Niceville native Jared Herzog performed in a sing-off against Will Breman to Shawn Mendes’ song “Treat You Better” for the Battle Rounds on NBC’s “The Voice,” which aired Oct. 21.
NICEVILLE — Niceville native Jared Herzog had two choices after he lost in the Battle Rounds of NBC’s of “The Voice,” sorrow or joy.
He chose joy.
“If I look at this opportunity as anything but a privilege, I would be completely in the wrong,” Herzog said. “I didn’t think I would make it past the very first cattle call audition, the callback, executives. There I was standing and performing for some of the most incredible and inspiring artists and contestants in the world.”

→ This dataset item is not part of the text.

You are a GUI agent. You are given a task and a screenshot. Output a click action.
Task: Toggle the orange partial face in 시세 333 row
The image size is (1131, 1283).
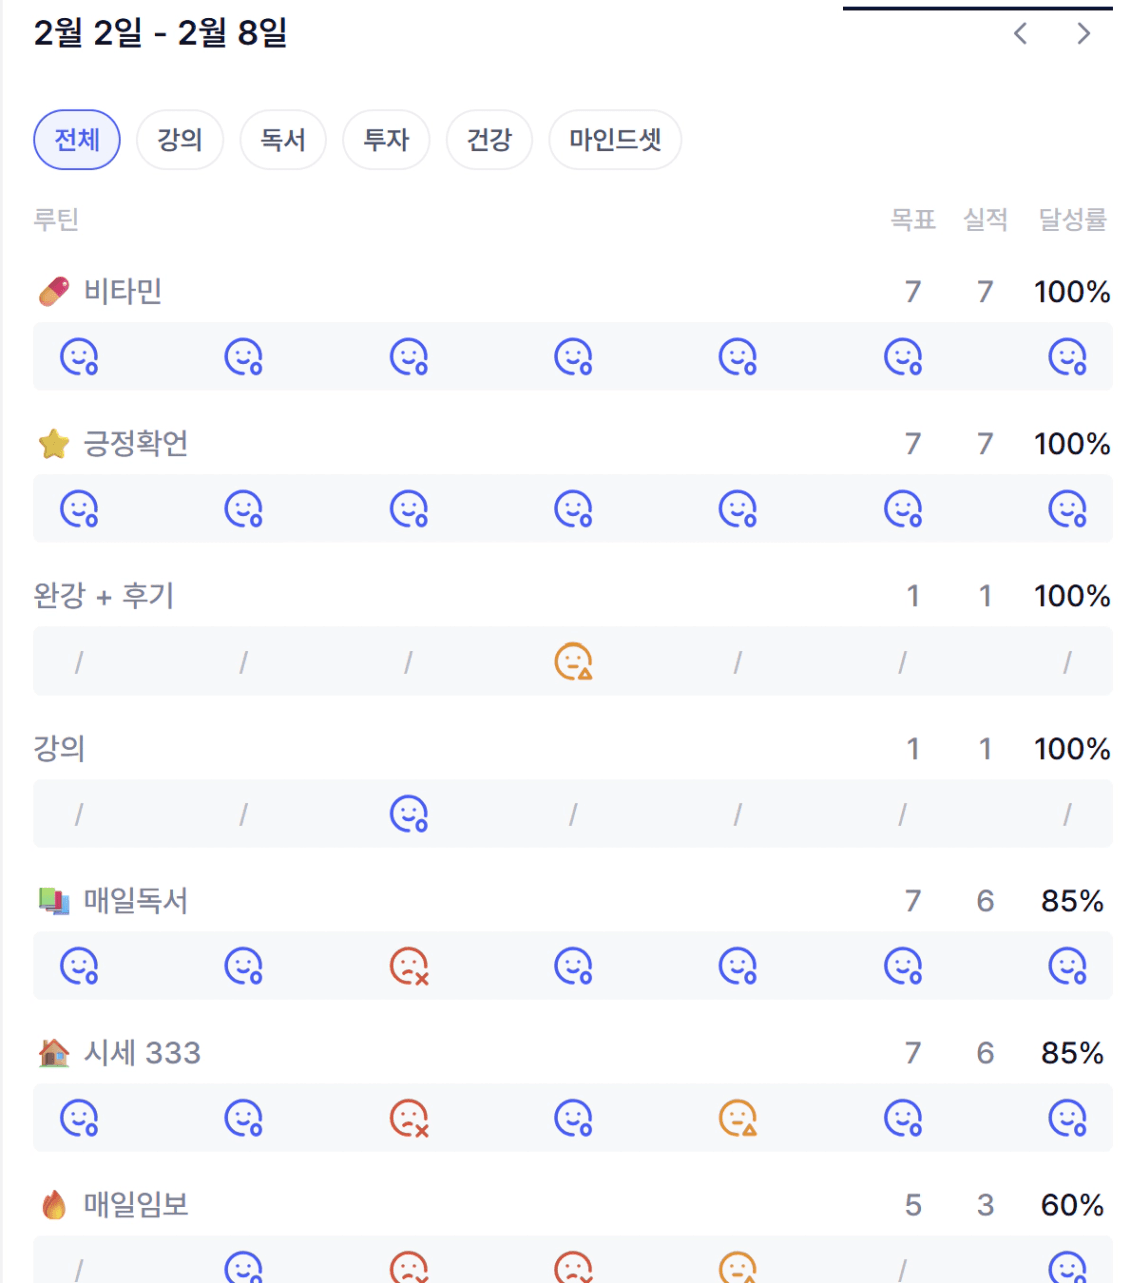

Herzog sang Dan + Shay’s “Speechless” in the blind auditions for season 17, which aired Oct. 7, to advance to the Battle Rounds. He performed Shawn Mendes’ “Treat You Better” in a sing-off against Will Breman, which aired Oct. 21. Breman was chosen as the battle winner by coach John Legend.
Herzog, a Lee University student athlete, continues to lead worship music and hopes to work with producers in L.A. and Nashville. He also might throw together a gig band in Northwest Florida this summer.
Herzog spoke about his experience to Niceville High School’s leadership classes this past weekend. He also stopped by to see the Opus One chorus group.
“I got to speak a little to them and sing with them, which was really cool,” Herzog said. “I miss my Opus days.”
On ’The Voice’
Herzog bonded with Breman during their weeks spent rehearsing. The two still Facetime and text.
“I was honored to share the stage with him because he is an incredible musician, singer-songwriter and person overall,” Herzog said. “I had a lot of moments where I did not have the confidence going into the battle that I could win. He spoke a lot of life into me about how gifted I truly was and how he was just as intimidated by my voice as I was by his.”
Coaches Gwen Stefani and Kelly Clarkson raved about Breman’s stage presence, but also complimented Herzog’s technique.
“Your opening verse was so pretty,” Stefani said. “You’re way down there and you’re still in control of it.”
“Jared, she’s right,” Clarkson said. “You have this range — pretty amazing. The thing you have on Will is anytime you hit a big note, it’s projected to Mars.”
Herzog and Breman were both rooting for each other. Legend said both vocalists “stepped up,” but chose Breman as the winner.
“The first thing (Breman) did was he turned to me and apologized,” Herzog said. “He said, ‘I’m so sorry,’ I said, ‘Will, this is your moment, dude. Don’t worry about it.’”
Judges noted how well they performed together. Herzog thinks their paths might cross again.
“At the end of the day, he’s like a brother to me. He’s one of my best friends,” Herzog said. “If I see Will Breman again, people can expect that we’re gonna make some music together, because I think we have something very special … I’ve been encouraging everybody to cheer him on. If he could’ve had it his way — both of us — the goal was to make each other sound so good that both of us got through.”
Some social media commentators wondered why the coaches didn’t use a save to keep Herzog in the competition. Because his battle was on Day 2 of the Battle Rounds, the coaches had no steals or saves left to use.
Herzog learned a lot from his coach. Legend is a down to earth guy, he said.
“He hugs like I was his dang brother,” Herzog said. “That meant the world to me. He was very warm and sincere. He thinks a lot about what he’s going to say, and he thinks a lot before he acts. That’s kind of who John Legend is. It was an honor to learn and gain some wisdom in how graceful he is.”
Legend and Usher, who was a guest coach, emphasized singing with emotion.
“The purpose of creating music is to make people feel what you’re putting across,” Herzog said. “Their big focus was we need to sing this in a way that we mean it, as if we wrote the song, as if it was our life story.”
After losing, Herzog kept a smile on his face. His feelings hit him on the quiet flight home — nothing a phone call to his mother, Suzanne Herzog, couldn’t fix. His family and girlfriend, Cree Kilpatrick, are his biggest supporters.
“It always helps to talk to your mama after a tough time,” Herzog said. “I’m a realist in a sense, but I also feel like it’s the saddest thing in the world when people have a dream or a promise over their lives and they don’t do everything in their power to work toward it. I’m going to do what I can to work toward it.”